▶ What you have to do: Print, in exact form, the lines below from the one containing "Switch to the Custom code tab" through the one containing "Click the Rescan", and omit all others.

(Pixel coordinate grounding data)
+ + + + + + +
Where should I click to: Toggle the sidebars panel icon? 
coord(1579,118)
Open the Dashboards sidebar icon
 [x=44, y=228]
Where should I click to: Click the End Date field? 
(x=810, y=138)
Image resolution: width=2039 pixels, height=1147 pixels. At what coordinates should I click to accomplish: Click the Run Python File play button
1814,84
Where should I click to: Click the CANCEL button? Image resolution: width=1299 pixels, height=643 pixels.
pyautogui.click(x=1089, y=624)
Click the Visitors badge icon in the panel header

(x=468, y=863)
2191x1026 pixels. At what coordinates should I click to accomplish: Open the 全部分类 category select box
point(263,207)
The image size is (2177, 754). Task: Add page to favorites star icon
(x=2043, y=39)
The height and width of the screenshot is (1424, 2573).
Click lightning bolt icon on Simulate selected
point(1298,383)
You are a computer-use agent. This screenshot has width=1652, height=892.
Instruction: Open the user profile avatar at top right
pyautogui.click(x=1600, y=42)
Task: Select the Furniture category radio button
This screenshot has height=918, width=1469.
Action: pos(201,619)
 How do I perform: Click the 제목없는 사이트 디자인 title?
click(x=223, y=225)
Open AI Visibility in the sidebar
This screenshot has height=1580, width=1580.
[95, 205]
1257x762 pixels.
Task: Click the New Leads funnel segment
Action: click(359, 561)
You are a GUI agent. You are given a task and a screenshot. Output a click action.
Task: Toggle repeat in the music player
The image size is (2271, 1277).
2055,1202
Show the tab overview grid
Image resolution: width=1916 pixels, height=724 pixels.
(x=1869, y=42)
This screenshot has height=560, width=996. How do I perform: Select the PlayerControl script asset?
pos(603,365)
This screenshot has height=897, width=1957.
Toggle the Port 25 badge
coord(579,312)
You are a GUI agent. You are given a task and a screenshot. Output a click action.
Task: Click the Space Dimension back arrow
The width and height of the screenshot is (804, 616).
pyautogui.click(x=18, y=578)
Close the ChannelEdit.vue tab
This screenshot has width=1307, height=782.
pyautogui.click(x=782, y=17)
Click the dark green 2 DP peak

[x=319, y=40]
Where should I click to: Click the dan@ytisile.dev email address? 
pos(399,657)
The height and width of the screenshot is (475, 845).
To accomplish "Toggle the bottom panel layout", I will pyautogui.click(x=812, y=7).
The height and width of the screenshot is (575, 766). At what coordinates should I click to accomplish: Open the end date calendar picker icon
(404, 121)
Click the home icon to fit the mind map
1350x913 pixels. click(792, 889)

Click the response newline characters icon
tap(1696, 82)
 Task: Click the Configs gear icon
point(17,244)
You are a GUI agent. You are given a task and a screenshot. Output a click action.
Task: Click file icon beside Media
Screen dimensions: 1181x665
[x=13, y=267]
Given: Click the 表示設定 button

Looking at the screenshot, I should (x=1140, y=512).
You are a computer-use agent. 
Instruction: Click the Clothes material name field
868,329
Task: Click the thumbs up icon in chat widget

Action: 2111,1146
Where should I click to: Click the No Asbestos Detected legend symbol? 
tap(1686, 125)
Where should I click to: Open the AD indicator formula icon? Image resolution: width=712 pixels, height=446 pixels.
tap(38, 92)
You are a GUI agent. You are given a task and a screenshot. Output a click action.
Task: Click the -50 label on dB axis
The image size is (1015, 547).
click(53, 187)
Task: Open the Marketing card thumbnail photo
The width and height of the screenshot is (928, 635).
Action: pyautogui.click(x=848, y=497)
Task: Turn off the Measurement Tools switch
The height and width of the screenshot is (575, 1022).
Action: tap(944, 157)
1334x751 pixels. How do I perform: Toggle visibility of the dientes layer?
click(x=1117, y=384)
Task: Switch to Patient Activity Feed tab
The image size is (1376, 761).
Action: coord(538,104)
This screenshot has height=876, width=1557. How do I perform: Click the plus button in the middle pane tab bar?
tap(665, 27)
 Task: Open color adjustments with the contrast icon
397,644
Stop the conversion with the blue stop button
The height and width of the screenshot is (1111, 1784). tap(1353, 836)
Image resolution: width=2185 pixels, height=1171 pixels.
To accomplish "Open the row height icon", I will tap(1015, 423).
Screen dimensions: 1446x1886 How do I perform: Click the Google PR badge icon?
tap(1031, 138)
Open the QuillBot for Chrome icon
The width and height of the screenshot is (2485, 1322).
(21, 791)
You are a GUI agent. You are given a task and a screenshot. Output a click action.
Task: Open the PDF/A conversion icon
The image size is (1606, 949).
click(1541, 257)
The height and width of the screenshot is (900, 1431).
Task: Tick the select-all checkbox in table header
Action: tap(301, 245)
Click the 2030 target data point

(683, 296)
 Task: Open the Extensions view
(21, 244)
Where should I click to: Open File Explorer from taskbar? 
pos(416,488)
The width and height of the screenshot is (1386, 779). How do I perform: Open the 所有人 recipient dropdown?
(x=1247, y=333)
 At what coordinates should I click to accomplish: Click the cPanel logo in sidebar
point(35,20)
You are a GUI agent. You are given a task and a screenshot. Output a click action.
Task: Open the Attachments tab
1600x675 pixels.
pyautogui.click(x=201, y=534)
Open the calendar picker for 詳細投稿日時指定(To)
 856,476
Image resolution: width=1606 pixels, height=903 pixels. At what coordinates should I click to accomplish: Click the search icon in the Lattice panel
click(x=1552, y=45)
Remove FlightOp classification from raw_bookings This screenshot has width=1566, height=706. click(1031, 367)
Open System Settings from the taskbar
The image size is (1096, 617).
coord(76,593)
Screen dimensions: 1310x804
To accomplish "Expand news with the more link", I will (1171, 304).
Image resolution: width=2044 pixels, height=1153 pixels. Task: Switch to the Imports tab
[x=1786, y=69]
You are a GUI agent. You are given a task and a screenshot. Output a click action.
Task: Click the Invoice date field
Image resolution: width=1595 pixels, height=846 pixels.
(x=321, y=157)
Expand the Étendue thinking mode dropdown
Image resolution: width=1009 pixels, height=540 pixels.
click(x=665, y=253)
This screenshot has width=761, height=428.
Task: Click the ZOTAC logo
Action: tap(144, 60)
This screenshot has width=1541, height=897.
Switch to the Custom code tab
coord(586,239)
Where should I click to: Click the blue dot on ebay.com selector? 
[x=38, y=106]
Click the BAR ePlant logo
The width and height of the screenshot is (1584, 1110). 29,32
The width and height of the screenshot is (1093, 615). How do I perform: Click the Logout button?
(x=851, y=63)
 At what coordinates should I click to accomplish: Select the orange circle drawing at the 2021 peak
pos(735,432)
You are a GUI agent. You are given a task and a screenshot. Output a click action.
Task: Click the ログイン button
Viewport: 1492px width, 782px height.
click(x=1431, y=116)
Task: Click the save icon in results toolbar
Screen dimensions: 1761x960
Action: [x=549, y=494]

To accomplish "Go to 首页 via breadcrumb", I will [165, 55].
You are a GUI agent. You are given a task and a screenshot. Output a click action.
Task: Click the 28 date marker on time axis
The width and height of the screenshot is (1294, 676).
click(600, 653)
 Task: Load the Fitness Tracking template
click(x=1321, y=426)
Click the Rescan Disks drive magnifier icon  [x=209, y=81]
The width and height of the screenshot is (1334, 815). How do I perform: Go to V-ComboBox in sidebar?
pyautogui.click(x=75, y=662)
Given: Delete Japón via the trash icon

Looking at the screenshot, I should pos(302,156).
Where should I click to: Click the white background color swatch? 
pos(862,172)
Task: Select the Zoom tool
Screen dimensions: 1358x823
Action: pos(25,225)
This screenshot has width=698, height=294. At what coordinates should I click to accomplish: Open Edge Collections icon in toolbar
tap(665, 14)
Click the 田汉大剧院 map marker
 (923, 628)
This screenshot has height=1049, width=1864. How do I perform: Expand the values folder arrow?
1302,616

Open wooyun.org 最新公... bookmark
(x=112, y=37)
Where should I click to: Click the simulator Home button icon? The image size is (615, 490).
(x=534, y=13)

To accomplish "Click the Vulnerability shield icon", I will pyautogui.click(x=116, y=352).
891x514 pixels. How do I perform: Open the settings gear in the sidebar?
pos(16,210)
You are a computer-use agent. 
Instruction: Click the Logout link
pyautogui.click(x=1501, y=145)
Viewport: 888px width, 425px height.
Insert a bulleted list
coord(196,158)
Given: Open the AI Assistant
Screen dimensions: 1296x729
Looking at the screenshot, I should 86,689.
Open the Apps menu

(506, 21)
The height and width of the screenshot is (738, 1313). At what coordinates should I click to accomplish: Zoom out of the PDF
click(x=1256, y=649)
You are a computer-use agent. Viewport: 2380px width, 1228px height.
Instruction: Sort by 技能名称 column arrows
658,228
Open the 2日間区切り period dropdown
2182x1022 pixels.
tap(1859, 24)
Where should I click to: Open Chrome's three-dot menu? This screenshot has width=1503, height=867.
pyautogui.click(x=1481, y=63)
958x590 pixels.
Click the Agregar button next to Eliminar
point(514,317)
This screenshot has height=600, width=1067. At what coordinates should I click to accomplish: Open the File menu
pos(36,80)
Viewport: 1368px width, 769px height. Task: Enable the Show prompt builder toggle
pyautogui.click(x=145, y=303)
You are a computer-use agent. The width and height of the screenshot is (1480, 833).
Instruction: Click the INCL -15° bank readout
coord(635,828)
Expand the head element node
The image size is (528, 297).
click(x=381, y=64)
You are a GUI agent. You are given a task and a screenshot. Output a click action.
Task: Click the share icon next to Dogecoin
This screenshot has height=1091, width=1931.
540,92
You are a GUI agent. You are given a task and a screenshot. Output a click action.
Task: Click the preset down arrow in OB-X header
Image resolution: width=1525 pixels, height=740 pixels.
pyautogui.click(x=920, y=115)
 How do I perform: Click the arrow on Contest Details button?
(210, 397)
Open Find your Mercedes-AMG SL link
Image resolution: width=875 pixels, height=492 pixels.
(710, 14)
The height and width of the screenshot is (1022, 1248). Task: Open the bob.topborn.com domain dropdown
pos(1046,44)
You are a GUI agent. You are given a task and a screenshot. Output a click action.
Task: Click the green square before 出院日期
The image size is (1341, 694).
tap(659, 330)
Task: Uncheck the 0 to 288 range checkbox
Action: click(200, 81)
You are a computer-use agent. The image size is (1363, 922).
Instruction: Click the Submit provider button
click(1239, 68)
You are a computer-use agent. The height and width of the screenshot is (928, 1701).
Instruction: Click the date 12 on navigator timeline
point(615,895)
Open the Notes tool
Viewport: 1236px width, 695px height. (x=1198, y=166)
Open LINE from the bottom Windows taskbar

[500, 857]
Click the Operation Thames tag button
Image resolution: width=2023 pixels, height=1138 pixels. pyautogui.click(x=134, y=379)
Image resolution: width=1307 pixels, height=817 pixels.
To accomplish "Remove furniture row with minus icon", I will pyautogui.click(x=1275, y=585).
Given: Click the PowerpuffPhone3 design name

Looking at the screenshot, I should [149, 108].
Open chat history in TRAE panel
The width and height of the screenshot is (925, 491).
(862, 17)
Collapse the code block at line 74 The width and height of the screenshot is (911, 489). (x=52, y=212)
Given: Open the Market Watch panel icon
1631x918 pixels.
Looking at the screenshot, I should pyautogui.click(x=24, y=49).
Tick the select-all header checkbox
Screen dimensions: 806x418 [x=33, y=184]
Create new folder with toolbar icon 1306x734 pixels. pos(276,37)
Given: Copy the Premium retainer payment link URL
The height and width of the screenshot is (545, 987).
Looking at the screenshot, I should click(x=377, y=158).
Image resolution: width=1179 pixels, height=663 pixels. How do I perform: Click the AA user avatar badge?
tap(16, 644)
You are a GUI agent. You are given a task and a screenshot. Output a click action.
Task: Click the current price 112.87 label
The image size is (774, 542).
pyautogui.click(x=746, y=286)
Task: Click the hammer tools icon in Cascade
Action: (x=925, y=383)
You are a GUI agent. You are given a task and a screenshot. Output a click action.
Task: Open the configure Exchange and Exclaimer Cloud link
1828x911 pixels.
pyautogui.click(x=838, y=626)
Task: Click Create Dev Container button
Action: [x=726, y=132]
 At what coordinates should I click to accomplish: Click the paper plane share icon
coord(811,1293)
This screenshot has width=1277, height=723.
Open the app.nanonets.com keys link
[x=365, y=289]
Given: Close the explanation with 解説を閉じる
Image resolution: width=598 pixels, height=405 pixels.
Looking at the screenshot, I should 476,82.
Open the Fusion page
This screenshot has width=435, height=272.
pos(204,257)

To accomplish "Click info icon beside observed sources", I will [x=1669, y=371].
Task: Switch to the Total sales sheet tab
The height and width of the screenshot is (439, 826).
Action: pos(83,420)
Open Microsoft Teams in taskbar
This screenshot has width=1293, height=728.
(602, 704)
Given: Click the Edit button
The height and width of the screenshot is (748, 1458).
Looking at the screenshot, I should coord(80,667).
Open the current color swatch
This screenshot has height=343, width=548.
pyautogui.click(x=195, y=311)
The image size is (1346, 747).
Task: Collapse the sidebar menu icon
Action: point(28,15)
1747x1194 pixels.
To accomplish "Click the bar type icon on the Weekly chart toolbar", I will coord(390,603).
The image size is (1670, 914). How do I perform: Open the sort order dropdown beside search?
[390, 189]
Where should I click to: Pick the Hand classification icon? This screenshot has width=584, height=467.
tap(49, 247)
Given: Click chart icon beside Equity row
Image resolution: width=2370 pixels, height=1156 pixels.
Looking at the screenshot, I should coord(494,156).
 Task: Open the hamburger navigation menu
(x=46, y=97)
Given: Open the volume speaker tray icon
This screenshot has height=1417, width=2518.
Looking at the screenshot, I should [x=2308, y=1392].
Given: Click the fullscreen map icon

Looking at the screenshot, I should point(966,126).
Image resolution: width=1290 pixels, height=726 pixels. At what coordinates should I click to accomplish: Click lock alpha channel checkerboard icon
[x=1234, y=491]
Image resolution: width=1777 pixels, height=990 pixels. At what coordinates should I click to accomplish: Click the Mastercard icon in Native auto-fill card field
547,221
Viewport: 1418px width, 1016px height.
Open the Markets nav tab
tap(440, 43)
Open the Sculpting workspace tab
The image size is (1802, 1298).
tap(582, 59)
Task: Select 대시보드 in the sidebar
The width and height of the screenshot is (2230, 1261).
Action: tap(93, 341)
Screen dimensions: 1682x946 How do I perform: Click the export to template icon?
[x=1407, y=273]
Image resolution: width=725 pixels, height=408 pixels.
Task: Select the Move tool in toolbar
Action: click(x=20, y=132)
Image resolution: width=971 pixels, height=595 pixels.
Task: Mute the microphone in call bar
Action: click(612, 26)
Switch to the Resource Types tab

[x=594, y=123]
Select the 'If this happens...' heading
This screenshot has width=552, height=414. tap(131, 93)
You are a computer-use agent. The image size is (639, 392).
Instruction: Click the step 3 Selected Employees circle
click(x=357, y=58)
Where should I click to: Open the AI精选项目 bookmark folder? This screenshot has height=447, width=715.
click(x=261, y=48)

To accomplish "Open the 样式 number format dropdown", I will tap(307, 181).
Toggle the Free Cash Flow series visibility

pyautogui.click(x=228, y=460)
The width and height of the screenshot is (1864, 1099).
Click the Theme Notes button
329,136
+ + + + + + +
▶ Your response:
Switch to the Custom code tab
coord(586,239)
Where should I click to: Click the blue dot on ebay.com selector? 
[x=38, y=106]
Click the BAR ePlant logo
The width and height of the screenshot is (1584, 1110). 29,32
The width and height of the screenshot is (1093, 615). How do I perform: Click the Logout button?
(x=851, y=63)
 At what coordinates should I click to accomplish: Select the orange circle drawing at the 2021 peak
pos(735,432)
You are a GUI agent. You are given a task and a screenshot. Output a click action.
Task: Click the ログイン button
Viewport: 1492px width, 782px height.
click(x=1431, y=116)
Task: Click the save icon in results toolbar
Screen dimensions: 1761x960
Action: [x=549, y=494]

To accomplish "Go to 首页 via breadcrumb", I will [165, 55].
You are a GUI agent. You are given a task and a screenshot. Output a click action.
Task: Click the 28 date marker on time axis
The width and height of the screenshot is (1294, 676).
click(600, 653)
 Task: Load the Fitness Tracking template
click(x=1321, y=426)
Click the Rescan Disks drive magnifier icon  [x=209, y=81]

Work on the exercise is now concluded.